There will be row upon row of lined stalls at street level and two floors underground to store nearly 1,000 cars of tenants and visitors to the trendy Arts District, where parking is relentlessly hard to find.
But when it’s completed in about four years, the ample garage will be one of the first of its kind in Los Angeles: It’s designed to eventually serve other uses.
AvalonBay Communities Inc. has planned the garage for a time when ride-sharing services such as Uber and self-driving taxis whittle down car ownership until parking places become expendable.
That might mean its level rather than inclined floors common to many garages could someday be converted into shops, a gym and a theater.
“Our world is going to change radically and we are going to be alive to see it.
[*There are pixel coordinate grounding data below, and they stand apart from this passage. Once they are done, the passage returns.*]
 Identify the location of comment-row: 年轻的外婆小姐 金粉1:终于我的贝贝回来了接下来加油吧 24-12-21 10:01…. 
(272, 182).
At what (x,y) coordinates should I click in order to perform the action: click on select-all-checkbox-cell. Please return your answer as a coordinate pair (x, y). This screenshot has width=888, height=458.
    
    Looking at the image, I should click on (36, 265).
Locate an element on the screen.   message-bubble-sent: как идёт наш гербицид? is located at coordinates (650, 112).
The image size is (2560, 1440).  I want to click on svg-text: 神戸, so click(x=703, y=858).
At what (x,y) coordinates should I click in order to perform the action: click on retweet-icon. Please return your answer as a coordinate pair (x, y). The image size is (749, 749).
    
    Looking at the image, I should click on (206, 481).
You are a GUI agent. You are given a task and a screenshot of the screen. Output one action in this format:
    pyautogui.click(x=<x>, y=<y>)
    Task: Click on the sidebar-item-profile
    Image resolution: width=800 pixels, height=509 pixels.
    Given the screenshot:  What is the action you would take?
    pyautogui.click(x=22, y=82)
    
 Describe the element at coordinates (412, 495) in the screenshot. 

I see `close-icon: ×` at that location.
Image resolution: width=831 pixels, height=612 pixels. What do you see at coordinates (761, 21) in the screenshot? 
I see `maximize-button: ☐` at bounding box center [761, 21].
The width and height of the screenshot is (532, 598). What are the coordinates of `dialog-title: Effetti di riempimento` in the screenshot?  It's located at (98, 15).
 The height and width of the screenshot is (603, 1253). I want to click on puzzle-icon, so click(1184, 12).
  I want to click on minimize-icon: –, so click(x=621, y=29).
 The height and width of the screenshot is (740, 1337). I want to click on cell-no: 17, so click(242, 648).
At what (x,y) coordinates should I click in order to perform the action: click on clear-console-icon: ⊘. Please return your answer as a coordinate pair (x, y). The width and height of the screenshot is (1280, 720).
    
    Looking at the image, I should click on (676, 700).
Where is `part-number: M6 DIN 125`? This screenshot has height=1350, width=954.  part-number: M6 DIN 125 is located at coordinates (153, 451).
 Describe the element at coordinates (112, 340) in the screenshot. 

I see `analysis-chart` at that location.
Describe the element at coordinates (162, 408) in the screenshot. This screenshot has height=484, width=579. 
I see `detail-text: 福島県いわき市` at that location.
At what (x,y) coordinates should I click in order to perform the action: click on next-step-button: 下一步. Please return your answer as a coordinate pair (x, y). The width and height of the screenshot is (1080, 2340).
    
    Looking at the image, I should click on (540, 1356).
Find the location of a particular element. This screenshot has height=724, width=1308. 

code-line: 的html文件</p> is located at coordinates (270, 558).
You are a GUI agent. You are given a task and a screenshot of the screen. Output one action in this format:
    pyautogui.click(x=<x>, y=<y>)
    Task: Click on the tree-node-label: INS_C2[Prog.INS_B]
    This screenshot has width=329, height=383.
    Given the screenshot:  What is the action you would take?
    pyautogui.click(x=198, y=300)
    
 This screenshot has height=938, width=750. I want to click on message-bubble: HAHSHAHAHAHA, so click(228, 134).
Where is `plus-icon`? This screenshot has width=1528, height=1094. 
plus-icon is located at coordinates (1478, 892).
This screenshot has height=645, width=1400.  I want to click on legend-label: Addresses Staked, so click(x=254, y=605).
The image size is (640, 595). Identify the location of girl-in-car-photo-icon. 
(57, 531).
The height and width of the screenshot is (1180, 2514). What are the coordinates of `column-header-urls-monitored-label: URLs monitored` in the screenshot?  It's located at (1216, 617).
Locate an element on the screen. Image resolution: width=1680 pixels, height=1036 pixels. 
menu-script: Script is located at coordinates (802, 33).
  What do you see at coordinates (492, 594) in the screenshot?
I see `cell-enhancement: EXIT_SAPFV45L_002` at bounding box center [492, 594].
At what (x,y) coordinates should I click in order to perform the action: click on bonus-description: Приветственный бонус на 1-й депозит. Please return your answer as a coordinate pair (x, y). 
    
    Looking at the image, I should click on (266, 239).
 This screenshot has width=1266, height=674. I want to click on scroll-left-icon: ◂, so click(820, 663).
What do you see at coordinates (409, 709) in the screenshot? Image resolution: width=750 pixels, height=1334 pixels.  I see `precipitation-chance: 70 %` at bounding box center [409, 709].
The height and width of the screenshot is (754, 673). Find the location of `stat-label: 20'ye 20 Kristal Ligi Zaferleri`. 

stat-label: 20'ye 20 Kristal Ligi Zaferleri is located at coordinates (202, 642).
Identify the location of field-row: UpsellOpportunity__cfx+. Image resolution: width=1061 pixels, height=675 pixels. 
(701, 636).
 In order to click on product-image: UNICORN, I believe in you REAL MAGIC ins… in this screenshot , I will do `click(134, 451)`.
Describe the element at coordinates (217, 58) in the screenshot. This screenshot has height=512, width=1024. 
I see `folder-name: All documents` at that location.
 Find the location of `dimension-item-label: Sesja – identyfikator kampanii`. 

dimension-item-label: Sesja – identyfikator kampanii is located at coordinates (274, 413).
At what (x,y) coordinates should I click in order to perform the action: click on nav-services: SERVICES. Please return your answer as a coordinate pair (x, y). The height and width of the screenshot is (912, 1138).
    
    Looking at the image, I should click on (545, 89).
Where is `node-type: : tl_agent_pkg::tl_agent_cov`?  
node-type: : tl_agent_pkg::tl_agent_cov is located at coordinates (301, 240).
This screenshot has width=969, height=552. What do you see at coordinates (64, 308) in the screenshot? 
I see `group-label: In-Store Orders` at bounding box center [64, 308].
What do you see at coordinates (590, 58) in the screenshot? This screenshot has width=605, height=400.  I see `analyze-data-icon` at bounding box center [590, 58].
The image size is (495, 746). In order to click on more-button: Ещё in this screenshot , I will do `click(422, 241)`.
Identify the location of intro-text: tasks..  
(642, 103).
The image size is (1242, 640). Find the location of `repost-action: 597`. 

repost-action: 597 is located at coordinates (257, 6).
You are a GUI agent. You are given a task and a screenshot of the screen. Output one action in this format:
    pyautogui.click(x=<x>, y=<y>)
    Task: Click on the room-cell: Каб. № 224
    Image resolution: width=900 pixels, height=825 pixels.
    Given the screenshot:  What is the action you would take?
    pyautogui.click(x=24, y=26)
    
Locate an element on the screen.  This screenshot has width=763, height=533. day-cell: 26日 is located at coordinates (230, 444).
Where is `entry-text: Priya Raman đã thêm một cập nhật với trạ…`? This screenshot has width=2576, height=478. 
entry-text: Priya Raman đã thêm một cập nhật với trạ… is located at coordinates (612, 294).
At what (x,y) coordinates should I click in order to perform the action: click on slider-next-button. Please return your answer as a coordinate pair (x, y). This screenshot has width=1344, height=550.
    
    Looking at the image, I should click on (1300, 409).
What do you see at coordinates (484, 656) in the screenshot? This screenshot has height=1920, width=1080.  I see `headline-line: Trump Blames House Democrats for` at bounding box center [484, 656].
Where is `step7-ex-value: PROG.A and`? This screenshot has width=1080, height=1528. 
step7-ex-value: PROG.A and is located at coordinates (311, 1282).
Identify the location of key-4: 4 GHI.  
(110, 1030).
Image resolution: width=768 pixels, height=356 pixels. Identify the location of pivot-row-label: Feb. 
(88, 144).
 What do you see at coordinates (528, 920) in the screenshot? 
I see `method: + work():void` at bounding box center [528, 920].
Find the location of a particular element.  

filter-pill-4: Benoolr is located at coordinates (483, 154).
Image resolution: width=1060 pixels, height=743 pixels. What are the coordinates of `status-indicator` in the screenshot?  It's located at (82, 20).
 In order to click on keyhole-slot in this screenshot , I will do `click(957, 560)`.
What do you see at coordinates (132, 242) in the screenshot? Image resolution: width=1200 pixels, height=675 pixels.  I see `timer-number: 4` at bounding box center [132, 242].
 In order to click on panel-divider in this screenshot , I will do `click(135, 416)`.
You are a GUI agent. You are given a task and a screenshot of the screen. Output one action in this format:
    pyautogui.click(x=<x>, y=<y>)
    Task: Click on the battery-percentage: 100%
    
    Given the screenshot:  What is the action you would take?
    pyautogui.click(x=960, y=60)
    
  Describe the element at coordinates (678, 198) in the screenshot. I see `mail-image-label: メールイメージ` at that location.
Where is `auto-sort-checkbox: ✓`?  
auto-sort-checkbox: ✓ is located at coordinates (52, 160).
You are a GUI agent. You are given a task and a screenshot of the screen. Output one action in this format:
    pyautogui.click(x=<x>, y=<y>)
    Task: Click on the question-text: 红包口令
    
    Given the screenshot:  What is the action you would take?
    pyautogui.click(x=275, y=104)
It’s not a generation away, it’s 10 years away,” said Los Angeles architect Andy Cohen, who is not involved with the project but has created a presentation he gives to clients about the architectural implications of the transportation revolution.
AvalonBay is not the only real estate developer that has bought into the idea. Rick Caruso, the owner of the Grove and other upscale shopping centers, is working with Google to prepare for the arrival of self-driving cars and is looking forward to eventually swapping mall parking spaces for apartments, restaurants and stores.
The strategy reflects a consensus among some developers and planners that California’s vaunted car culture is inevitably going to run out of gas — as inconceivable as that might be for many adults who have spent decades controlling their own destiny behind the wheel.
Cohen, co-chief executive of architecture firm Gensler, predicts car ownership will peak around 2020 and then start to decline, with more Americans relying on some form of ride-sharing than their own vehicles by 2025.
That means cars gradually would disappear from home garages, curbs and parking structures, freeing up acre upon acre of real estate for new uses.
“One of the great changes in the next 20 years is going to be redevelopment of parking garages,” said Christopher Leinberger, chairman of the Center for Real estate & Urban Analysis at George Washington University.